→ DOCUMENT TEXT
It might still be over my knowledge level right now, but is this the same idea as trying to reference things in cases where the "parent" may not exist?

For example I'll try code that retrieves info for a nearby station module, then I'll try to read or write into its metadata or something, and get index error messages because I didn't account for the fact that there may not actually be a nearby station module, or it may not actually have the data that I'm trying to access. So I've learned that I often have to do stuff like this:

if module and if module.metadata and if module.metadata.platform and if....

instead of just:

if module.metadata.platform.justgimmewhatIwant

Is it the same idea here, that you're trying to access .transportVehicleConfig or a [node] index without knowing that the parent actually exists or that it actually contains that data?

Thanks!
okeating 22 29 Jun, 2024 @ 1:52pm 
Not quite - it is a bit more subtle, lets say that in your example "metadata" is a userdata object (not a lua table - this can depend on what point you are looking this up, test with:
type(metadata)=="userdata"

In the scenario I describe it would be something like this:
local platform -- to be assigned later if <some condition> then local module = getTheModuleFromApi() if module.metadata and module.metadata.platform then platform = module.metadata.platform -- at this point the "platform" reference is completely valid, and fine end -- at this point the root user data object has fall out of scope, it may have been gc'd and the memory at the location overwritten if platform.hasMyThing then ... -- access to the "platform" object - this will be ok probably 99% of the time, but may give garbage results or crash to desktop if was gc'd and memory was overwritten

Note this problem does not apply to pure "lua" objects. If the "module" you started with was a pure lua table, then no problem.

I speculate that there is something in the way the TPF code sets up these objects (in C) has not considered the possibility of a strongly referenced child when the parent has gone out of scope.
RadiKyle 6 29 Jun, 2024 @ 2:41pm 
Ah ok I think I get it now, thanks!

→ GIVEN INFORMATION
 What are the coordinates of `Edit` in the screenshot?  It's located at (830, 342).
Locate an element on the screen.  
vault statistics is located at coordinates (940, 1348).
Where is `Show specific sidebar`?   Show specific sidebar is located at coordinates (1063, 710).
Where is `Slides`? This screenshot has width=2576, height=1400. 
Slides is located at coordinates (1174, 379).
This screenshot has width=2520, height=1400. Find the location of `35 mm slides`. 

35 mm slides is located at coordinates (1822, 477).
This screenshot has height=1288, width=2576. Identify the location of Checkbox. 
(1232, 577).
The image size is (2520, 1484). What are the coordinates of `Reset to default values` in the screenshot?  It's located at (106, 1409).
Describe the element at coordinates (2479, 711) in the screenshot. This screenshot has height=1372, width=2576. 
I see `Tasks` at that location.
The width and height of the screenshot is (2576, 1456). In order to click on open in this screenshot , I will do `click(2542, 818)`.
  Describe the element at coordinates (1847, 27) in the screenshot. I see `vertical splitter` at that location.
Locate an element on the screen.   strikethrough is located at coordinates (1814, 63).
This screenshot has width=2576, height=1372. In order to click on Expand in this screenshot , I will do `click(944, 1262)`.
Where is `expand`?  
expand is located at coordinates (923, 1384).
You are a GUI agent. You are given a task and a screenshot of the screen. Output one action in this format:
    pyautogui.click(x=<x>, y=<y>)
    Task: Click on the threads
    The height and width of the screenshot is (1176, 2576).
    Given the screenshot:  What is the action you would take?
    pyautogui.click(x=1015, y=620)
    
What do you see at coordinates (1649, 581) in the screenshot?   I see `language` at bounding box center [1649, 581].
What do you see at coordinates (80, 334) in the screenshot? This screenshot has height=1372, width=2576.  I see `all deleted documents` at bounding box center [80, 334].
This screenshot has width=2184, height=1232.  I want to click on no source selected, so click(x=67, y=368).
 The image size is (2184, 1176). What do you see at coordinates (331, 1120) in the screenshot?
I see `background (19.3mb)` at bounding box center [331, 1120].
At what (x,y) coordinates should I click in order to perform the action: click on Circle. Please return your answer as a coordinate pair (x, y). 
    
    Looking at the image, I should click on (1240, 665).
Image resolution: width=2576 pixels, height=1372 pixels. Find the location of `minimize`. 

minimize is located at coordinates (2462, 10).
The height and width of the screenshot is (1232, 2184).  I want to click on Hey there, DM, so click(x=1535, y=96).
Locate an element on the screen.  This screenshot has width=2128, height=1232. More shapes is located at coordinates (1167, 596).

→ TASKS TO COMPLETE
1) In the forum thread about Lua userdata, what check does the reply suggest for testing whether "metadata" is a userdata object?
2) Print the passage from the forum thread about Lua userdata that begins at the words "Note this problem" and stops after "out of scope.".

→ SOLUTIONS PER TASK
1) type(metadata)=="userdata"

2)
Note this problem does not apply to pure "lua" objects. If the "module" you started with was a pure lua table, then no problem.

I speculate that there is something in the way the TPF code sets up these objects (in C) has not considered the possibility of a strongly referenced child when the parent has gone out of scope.